親はなぜ叱る…? “叱る依存”を脱するには…臨床心理士に聞く
人は叱られても、実は効果や学びはなく、ただ恐怖から逃れるために、その場の行動を変えているだけだと、臨床心理士の村中直人さんは解説する。 そもそも人には「規範から外れた人を叱りたい」という”処罰欲求”があり、叱る側は快感を得て、どんどんエスカレートして「叱る依存」になることも。どうすればいいのか?『<叱る依存>がとまらない』という著書もある、臨床心理士・村中直人さんに聞いた。
◆叱られても成長や効果はない?
まず最初に知っていただきたいのは、相手のためと思って叱っても、叱られた側の学びや成長の効果は期待できないどころか、ほとんどないと言ってもいいということです。 重要なのは、実際は効果がないが、その場では叱られた側の行動が変わって、非常に効果があるように見えてしまうことです。叱られた側はすごくストレスがかかる状態です。動物でいうと襲われた状態で、深く考えていたら殺されてしまうので、もう何も考えずに「逃げるか」「立ち向かって戦うか」をすぐに選ばなきゃいけないんです。 なので、叱られたお子さんは行動が早くなり、戦うだったらすぐに反抗するし、逃げるだったらとりあえず言うことを聞くことで恐怖、ストレスから逃げるわけです。 本当の意味で学ぶことが難しい状況を作ってしまっている。だから何度叱られても、結局同じことをする。 叱る側は、これだけ叱っても何でわからないの?とすごく不満を感じる。 なお、この場合の「叱る」とは言葉を使って、恐怖、不安、苦痛などネガティブな感情を与えることで、相手の行動を変えよう、コントロールしようという行為を指しています。 感情的に怒るか、相手のためを思って冷静に言うかといった「叱る側」の感じ方ではなく、言われた側が恐怖や苦痛などネガティブな感情を持つどうかです。
◆人には「叱りたい」欲求がある
きつく言って相手にストレスをかけると、すぐに相手の変化がみられる。これは叱る側にとって成功体験、ものすごいご褒美なんですよね。心理学用語で言うと自己効力感。

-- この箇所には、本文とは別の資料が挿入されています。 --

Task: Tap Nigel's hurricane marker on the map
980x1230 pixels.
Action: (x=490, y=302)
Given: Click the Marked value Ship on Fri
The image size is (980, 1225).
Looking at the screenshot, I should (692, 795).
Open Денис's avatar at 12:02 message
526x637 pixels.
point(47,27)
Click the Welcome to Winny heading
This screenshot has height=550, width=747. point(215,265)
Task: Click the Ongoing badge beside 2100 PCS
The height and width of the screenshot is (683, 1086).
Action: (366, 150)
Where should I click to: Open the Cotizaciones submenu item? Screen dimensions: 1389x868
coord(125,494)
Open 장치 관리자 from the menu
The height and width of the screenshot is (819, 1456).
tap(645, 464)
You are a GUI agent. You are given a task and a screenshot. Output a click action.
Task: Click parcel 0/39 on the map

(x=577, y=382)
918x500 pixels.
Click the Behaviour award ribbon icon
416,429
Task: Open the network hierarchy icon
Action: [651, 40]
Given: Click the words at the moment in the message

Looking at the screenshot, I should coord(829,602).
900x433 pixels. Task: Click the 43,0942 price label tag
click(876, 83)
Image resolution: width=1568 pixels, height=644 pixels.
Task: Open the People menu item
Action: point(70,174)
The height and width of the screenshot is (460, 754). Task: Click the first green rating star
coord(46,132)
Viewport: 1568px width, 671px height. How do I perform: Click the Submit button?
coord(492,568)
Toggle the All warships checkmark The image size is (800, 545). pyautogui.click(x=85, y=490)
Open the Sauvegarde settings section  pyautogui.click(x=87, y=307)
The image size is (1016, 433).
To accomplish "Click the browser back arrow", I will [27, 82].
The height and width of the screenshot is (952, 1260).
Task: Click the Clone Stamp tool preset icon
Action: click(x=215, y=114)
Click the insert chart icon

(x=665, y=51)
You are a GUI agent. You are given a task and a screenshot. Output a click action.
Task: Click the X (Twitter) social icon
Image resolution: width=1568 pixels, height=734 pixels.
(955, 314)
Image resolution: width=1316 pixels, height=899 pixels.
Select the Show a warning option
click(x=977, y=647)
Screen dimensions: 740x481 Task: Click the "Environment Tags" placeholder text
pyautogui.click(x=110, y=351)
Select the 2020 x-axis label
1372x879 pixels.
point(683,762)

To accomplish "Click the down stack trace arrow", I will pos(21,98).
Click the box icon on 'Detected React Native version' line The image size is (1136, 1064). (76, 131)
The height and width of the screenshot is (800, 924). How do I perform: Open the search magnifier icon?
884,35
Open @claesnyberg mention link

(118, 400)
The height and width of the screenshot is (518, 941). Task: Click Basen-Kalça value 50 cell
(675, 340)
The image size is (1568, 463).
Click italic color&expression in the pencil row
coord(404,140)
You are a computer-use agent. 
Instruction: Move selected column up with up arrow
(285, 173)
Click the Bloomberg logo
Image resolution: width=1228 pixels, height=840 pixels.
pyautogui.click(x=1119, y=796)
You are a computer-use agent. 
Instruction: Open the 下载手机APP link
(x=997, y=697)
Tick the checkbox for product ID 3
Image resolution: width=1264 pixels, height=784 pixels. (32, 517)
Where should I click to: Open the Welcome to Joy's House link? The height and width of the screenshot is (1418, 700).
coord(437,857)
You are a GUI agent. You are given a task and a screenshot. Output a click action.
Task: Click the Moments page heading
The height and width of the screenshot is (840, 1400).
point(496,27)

さらにもう一つすごく大事なご褒美があって、「処罰感情」を満たすことなんです。 悪いこと、規範から外れたことをしている人を見ると、罰を与えたい、苦しめたくなる欲求が人にはあることが知られています。 ある研究では、悪いことをした人をみて、罰を与えたいと思っている状況では、脳の中のドーパミンというものを出す回路が活性化しているというデータもあります。 もう脳レベル、生理的なレベルの欲求だということですね。 人は赤ちゃん時代からこの欲求を持っているとも言われている。叱るという行為には、その処罰したい欲求を満たす側面があるわけです。